4. Premature fiscal tightening should be ruled out. We are in a health and economic crisis. It is only once we have emerged from the health crisis that we can make inroads into the economic crisis, and once out of the economic crisis that we can make inroads into the overhanging public debt. Premature policy tightening should be avoided, and this was something to which the Chancellor alluded.

5. We support the stance taken in this Statement on public expenditure: (a) Given the degree of economic uncertainty it made sense to unveil a one-year and not a multi-year spending review. (b) The Chancellor was right to avoid austerity, as Government spending can play a vital role, in helping stabilise the economy now and in achieving balanced future growth. In particular, public investment should rise, especially on R&D, as we emerge from this economic crisis. (c) The need for near-term flexibility on spending plans is understandable and is reflected in the political decision to freeze some areas of public sector pay, and to increase overseas aid spending by less than the pre-set target. (d) While we do not advocate austerity, greater control over future public spending is necessary and is preferable to a free-for-all on public spending.

6. We have concerns about the current debate surrounding future taxes. (a) The Chancellor served notice that some taxes may rise in the future. We agree that the Chancellor should retain the flexibility to tweak specific taxes at any stage and not box himself in over future economic policy. The danger in announcing that tax rises have been delayed is that this may deter people from spending now, thus damaging the recovery. (b) In our view, tax-rises should be avoided during this stage of the economic cycle. (c) We also would challenge the view that the future trend for taxes is inevitably up. We disagree. The margin of error on one-year ahead fiscal projections is huge, never mind projections over decades. The key is the future trajectory of the economy. While taxes are needed to support public services, in a globally competitive world they need to remain low enough to spur investment, innovation and economic growth.

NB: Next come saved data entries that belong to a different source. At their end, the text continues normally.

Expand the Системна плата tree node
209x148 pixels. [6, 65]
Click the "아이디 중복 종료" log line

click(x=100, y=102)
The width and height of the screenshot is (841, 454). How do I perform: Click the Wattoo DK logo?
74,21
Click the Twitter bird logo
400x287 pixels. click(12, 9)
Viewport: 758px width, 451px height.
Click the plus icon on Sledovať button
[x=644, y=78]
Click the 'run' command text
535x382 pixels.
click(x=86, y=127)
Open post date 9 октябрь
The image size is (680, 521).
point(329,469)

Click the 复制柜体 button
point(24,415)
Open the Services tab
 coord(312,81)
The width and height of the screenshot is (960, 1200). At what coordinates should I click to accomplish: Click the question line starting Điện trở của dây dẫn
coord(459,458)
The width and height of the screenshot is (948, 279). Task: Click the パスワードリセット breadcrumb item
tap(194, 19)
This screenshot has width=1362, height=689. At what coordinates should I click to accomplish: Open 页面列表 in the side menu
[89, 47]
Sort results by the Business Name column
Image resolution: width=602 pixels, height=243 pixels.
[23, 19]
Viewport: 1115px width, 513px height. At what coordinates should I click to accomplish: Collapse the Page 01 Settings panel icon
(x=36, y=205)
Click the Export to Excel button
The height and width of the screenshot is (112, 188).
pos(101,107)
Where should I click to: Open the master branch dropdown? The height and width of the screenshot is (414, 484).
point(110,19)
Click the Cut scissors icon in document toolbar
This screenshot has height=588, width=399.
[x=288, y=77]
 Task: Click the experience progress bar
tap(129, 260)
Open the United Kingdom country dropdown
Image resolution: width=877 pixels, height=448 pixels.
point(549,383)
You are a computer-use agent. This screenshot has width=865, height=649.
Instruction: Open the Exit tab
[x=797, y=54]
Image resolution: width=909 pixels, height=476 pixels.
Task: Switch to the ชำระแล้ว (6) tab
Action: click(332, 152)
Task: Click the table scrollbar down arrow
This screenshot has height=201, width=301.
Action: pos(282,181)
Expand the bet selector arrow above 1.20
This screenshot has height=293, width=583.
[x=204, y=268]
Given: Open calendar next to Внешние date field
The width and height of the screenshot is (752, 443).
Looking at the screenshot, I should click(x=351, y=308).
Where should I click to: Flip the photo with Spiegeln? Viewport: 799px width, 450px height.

7. Replace fiscal rules with principles to guide policy. Fiscal rules are not needed but some

principles may help guide future policy. We outline ten fiscal principles that should help guide fiscal policy, both now and in the future, as we emerge from this crisis.

The scale of the increase in government spending this year has, naturally, led to questions about how we will pay for the impact of, and response to, the pandemic and has triggered fears of higher future taxes and pressure for increased expenditure on other important areas. It is important for a clear plan to reduce the debt to GDP ratio in the future in a credible and understandable way; that the weakness of the economy has necessitated such spending; that the combination of low inflation, rates and yields has reduced debt servicing so much, to allow it; and that the consistency between monetary and fiscal policy is an important part of this policy mix. Key is that economic growth rebounds and that inflation does not soar. In coming years there should be scope to grow our way out of this fiscal situation, as we did after the Second World War, when the ratio of public debt to GDP was even higher than it is now.